* _GIVEN PASSAGE_
◇ ◇ ◇ ◇ ◇ ◇ ◇
In order to retrieve the sequences corresponding to the 45S rDNA and the 5S rDNA loci, we adopted a reference-guided approach with manual correction based on de novo contigs. Our workflow began by creating an unrefined de novo assembly from the total low-coverage sequences for a single representative of each of the three genera (H. kittanae: 1228/2, A. laevitomentosa: Alev18, P. hoppeana: H1702) using SPAdes v3.14.0 (Bankevich et al., 2012) with default settings. Contigs corresponding to the 45S rDNA and the 5S/5S-NTS rDNA loci were identified using BLAST+ v2.7.1 (Camacho et al., 2009) (blastn -perc_identity 90 -evalue 1E-50 -max_target_seqs 1) against a database of known sequences (Helianthus annuus DQ865267.1 for the 5S, H. prenanthoides MN784129.1 for the 5S-NTS, H. alpinum EU867634.1 for the 45S rDNA). The contigs provided genus specific reference sequences for the subsequent study.
For each sample, we used BLAST+ to obtain all reads matching the appropriate reference sequences (blastn -word_size 18 -perc_identity 90 -qcov_hsp_perc 55 -max_target_seqs 1). Each sample was thus blasted against one reference sequence for the 45S rDNA and one for the 5S/5S-NTS rDNA locus. Each set of matching reads was corrected for Illumina sequencing errors using the correction algorithm of SPAdes (-only-error-correction -k 21,33,55,77 –careful) followed by correction with Karect (Allam et al., 2015) (correct -matchtype = hamming -celltype = diploid) in order to obtain reads for further mappings and assemblies.
◇ ◇ ◇ ◇ ◇ ◇ ◇
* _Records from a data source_

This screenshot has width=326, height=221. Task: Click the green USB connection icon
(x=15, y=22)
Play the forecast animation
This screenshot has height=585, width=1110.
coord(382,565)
◇ ◇ ◇ ◇ ◇ ◇ ◇
* _ASSIGNMENT A_
Answer these questions using the rDNA methods passage:
(i) Which program and version produced the unrefined de novo assembly?
(ii) Which known sequence served for the 45S rDNA in the BLAST database?
(iii) What celltype setting was given to Karect?
* _ASSIGNMENT B_
List every sequence accession number that appears in the rDNA methods passage.
* _ASSIGNMENT C_
From the rDNA methods passage, copy the part that opens with the words containing "For each sample, we" and closes with "mappings and assemblies.".

* _WRITTEN ANSWER A_
(i) SPAdes v3.14.0
(ii) H. alpinum EU867634.1
(iii) Diploid

* _WRITTEN ANSWER B_
DQ865267.1, MN784129.1, EU867634.1

* _WRITTEN ANSWER C_
For each sample, we used BLAST+ to obtain all reads matching the appropriate reference sequences (blastn -word_size 18 -perc_identity 90 -qcov_hsp_perc 55 -max_target_seqs 1). Each sample was thus blasted against one reference sequence for the 45S rDNA and one for the 5S/5S-NTS rDNA locus. Each set of matching reads was corrected for Illumina sequencing errors using the correction algorithm of SPAdes (-only-error-correction -k 21,33,55,77 –careful) followed by correction with Karect (Allam et al., 2015) (correct -matchtype = hamming -celltype = diploid) in order to obtain reads for further mappings and assemblies.